Microwave Resonance and Carrier-Carrier Interaction in Two-Dimensional Hole Systems at High Magnetic Field

TL;DR

This study investigates microwave resonance in high-quality two-dimensional hole systems under strong magnetic fields, revealing how carrier density influences resonance frequency and indicating the importance of interactions and disorder in the insulating phase.

Contribution

It demonstrates a clear relationship between carrier density and resonance frequency, supporting the presence of a weakly pinned Wigner crystal influenced by carrier interactions.

Findings

Resonance frequency shifts to higher values as carrier density decreases.

Resonance frequency scales as n_s^{-1/2} across samples.

Carrier interactions and disorder both crucially affect insulator dynamics.

Abstract

Microwave frequency conductivity, Re($\sigma_{xx}$), of high quality two-dimensional hole systems (2DHS) in a large perpendicular magnetic field (B) is measured with the carrier density ($n_s$) of the 2DHS controlled by a backgate bias.
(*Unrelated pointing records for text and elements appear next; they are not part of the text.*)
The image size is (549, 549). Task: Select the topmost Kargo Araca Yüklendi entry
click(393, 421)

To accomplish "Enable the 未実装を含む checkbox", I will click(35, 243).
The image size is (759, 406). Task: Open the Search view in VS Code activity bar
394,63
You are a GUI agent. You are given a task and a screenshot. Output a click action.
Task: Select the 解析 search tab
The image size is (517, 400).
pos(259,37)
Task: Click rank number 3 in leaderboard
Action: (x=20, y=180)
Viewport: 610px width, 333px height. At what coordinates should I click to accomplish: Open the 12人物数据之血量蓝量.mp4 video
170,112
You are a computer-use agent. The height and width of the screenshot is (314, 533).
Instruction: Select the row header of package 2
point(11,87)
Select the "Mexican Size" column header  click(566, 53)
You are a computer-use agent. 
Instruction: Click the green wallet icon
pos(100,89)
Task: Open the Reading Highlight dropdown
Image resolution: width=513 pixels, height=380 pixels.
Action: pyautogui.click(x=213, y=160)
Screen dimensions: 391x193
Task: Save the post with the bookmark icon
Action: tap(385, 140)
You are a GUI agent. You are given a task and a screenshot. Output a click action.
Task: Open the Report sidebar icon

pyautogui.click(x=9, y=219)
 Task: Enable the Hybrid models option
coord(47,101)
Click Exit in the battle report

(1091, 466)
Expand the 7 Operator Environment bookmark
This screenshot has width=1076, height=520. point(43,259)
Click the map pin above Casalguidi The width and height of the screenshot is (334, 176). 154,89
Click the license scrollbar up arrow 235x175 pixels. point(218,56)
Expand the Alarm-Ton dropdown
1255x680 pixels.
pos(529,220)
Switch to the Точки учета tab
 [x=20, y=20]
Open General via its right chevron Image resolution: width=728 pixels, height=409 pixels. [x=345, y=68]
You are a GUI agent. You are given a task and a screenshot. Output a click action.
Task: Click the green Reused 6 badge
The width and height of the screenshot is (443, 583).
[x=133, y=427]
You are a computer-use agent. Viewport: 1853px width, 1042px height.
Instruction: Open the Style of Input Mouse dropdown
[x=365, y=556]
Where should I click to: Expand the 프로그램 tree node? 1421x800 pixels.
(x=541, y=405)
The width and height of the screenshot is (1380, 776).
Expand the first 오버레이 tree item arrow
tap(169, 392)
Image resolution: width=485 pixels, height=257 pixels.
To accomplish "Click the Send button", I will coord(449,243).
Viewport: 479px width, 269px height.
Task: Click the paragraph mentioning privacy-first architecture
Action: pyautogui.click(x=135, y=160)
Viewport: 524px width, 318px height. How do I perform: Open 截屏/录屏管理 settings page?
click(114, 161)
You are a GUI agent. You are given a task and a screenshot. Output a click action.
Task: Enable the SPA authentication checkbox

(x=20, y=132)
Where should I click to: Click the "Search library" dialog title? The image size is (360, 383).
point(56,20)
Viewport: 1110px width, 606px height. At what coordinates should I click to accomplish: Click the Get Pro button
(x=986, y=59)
The high B insulating phase of the 2DHS exhibits a microwave resonance that remains well-defined, but shifts to higher peak frequency ($f_{pk}$) as $n_s$ is reduced. Over a wide range of $n_s, f_{pk} \propto n_s^{-1/2}$ is observed for the two samples we measured. The data clearly indicate that both carrier-carrier interactions and disorder are indispensable in determining the dynamics of the insulator. The $n_s$ dependence of $f_{pk}$ is consistent with a weakly pinned Wigner crystal in which domain size increases with $n_s$, due to larger carrier-carrier interaction.